TASK TO CARRY OUT: Could you print exactly the lines of the listing below, starting at the line that has "影片分享 (1182, 39)" and ending at the line that has "首頁 (1266, 244)", and only those lines?

MATERIAL SHOWN:
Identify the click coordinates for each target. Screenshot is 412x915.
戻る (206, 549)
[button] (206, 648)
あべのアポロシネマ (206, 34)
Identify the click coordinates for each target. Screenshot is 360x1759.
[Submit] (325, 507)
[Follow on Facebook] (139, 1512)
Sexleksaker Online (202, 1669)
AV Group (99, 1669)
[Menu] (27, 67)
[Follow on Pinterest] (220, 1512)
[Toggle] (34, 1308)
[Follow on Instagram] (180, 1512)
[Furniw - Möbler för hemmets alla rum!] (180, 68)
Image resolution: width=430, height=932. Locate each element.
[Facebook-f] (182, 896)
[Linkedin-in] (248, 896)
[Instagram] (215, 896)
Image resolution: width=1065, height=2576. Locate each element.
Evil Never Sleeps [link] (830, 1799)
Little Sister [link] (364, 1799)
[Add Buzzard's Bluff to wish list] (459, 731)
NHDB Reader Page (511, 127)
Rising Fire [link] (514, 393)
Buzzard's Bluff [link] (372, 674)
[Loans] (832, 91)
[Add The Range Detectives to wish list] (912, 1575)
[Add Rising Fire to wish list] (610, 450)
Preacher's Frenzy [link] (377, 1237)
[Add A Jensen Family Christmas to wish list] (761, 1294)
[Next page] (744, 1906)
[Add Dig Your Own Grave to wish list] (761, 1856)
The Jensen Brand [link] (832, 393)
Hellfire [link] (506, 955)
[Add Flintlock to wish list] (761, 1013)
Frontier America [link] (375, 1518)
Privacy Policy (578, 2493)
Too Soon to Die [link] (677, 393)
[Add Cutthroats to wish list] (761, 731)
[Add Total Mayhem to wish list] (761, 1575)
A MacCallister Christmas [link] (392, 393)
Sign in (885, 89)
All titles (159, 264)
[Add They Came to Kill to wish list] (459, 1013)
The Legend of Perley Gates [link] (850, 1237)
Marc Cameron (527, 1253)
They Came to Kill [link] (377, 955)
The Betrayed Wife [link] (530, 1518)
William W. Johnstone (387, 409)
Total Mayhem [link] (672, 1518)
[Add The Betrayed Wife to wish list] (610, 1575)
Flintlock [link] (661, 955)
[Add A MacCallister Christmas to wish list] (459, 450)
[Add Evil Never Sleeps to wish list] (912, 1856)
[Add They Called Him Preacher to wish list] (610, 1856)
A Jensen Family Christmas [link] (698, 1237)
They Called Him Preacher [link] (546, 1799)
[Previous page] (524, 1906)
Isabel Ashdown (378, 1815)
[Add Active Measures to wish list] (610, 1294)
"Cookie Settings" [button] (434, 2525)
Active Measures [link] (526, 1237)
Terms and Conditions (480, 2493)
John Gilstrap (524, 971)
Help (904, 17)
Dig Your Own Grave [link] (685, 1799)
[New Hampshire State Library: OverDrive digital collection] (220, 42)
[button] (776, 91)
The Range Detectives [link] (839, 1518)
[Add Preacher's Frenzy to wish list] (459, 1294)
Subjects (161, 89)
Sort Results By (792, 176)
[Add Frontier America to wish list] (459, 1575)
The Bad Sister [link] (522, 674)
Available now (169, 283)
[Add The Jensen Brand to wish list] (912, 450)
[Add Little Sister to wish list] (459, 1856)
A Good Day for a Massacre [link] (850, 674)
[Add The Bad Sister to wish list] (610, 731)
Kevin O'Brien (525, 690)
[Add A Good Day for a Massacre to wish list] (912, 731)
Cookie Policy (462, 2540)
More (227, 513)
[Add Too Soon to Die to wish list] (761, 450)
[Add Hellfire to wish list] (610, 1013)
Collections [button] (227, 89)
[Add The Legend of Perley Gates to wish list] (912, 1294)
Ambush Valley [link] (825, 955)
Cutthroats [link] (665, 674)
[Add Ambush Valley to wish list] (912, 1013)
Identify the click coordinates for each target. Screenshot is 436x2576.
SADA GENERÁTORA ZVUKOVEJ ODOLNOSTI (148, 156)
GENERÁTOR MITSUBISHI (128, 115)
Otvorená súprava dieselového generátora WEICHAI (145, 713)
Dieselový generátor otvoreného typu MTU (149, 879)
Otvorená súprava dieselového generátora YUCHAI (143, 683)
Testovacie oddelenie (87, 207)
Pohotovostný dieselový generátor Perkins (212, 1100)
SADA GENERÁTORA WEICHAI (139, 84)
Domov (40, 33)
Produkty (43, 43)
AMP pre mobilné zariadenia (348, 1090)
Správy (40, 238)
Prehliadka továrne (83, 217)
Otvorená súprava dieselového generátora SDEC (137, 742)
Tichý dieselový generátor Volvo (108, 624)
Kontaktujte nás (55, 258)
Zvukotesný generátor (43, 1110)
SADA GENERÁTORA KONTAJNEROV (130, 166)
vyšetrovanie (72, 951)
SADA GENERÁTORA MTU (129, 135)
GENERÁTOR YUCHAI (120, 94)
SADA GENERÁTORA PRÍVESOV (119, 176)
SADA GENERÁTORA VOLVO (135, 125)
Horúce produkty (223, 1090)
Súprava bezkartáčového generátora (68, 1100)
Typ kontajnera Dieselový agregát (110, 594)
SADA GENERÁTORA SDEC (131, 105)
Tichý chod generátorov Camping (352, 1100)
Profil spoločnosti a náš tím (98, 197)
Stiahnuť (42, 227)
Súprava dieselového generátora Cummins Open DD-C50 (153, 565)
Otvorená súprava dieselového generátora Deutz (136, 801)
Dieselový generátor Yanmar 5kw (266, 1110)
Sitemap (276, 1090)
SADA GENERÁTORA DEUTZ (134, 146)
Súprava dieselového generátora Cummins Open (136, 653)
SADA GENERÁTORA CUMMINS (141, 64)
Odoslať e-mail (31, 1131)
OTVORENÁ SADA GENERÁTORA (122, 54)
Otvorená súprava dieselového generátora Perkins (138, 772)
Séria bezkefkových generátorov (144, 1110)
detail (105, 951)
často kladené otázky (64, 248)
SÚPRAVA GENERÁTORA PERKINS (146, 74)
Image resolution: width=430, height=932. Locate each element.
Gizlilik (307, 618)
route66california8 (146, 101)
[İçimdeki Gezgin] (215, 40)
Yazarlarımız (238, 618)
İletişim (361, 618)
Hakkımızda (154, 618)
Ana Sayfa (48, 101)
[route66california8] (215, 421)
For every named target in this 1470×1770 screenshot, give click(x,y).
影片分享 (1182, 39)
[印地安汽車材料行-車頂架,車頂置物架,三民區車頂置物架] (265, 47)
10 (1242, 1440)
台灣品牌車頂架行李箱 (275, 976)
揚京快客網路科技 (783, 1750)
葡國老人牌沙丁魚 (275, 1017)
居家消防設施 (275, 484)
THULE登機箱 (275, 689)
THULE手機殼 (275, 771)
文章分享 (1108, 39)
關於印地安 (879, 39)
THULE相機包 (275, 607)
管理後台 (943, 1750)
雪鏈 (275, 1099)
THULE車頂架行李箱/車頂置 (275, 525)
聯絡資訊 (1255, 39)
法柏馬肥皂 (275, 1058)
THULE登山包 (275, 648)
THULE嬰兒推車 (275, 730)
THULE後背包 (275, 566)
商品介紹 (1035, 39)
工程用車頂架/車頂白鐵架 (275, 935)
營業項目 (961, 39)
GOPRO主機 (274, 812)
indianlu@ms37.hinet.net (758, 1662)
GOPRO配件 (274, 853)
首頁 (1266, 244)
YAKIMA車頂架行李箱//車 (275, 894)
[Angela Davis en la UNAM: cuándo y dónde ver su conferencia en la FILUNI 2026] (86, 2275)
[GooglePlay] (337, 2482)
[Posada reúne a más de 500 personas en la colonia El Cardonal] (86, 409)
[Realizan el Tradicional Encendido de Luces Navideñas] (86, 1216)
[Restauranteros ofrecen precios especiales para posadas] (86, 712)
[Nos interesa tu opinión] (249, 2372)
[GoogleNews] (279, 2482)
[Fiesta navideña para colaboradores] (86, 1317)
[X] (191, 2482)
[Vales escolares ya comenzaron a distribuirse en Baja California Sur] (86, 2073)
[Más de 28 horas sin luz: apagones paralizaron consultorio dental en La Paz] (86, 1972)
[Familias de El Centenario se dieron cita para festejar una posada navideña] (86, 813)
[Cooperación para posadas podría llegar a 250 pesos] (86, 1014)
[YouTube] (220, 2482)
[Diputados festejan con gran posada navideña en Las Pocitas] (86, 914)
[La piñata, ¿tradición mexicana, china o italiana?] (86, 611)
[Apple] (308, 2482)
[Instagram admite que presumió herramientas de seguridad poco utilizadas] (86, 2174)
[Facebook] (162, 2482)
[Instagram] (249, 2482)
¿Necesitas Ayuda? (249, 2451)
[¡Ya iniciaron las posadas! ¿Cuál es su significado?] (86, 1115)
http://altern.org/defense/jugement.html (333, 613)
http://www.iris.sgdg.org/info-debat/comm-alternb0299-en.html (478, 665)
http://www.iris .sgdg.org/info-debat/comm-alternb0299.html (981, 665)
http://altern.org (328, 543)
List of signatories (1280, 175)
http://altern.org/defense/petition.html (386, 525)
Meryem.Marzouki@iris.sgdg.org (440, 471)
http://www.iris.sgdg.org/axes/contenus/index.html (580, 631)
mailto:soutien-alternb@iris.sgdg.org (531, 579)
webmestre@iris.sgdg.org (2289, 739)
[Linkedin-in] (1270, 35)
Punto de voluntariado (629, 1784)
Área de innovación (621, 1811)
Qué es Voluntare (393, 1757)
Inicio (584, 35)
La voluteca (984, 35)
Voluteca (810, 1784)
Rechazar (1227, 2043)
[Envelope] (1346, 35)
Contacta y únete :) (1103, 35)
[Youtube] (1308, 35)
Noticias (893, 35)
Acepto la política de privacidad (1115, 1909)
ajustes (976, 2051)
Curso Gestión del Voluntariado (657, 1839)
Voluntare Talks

RESPONSE TO THIS EXERCISE:
影片分享 (1182, 39)
[印地安汽車材料行-車頂架,車頂置物架,三民區車頂置物架] (265, 47)
10 (1242, 1440)
台灣品牌車頂架行李箱 (275, 976)
揚京快客網路科技 (783, 1750)
葡國老人牌沙丁魚 (275, 1017)
居家消防設施 (275, 484)
THULE登機箱 (275, 689)
THULE手機殼 (275, 771)
文章分享 (1108, 39)
關於印地安 (879, 39)
THULE相機包 (275, 607)
管理後台 (943, 1750)
雪鏈 (275, 1099)
THULE車頂架行李箱/車頂置 (275, 525)
聯絡資訊 (1255, 39)
法柏馬肥皂 (275, 1058)
THULE登山包 (275, 648)
THULE嬰兒推車 (275, 730)
THULE後背包 (275, 566)
商品介紹 (1035, 39)
工程用車頂架/車頂白鐵架 (275, 935)
營業項目 (961, 39)
GOPRO主機 (274, 812)
indianlu@ms37.hinet.net (758, 1662)
GOPRO配件 (274, 853)
首頁 (1266, 244)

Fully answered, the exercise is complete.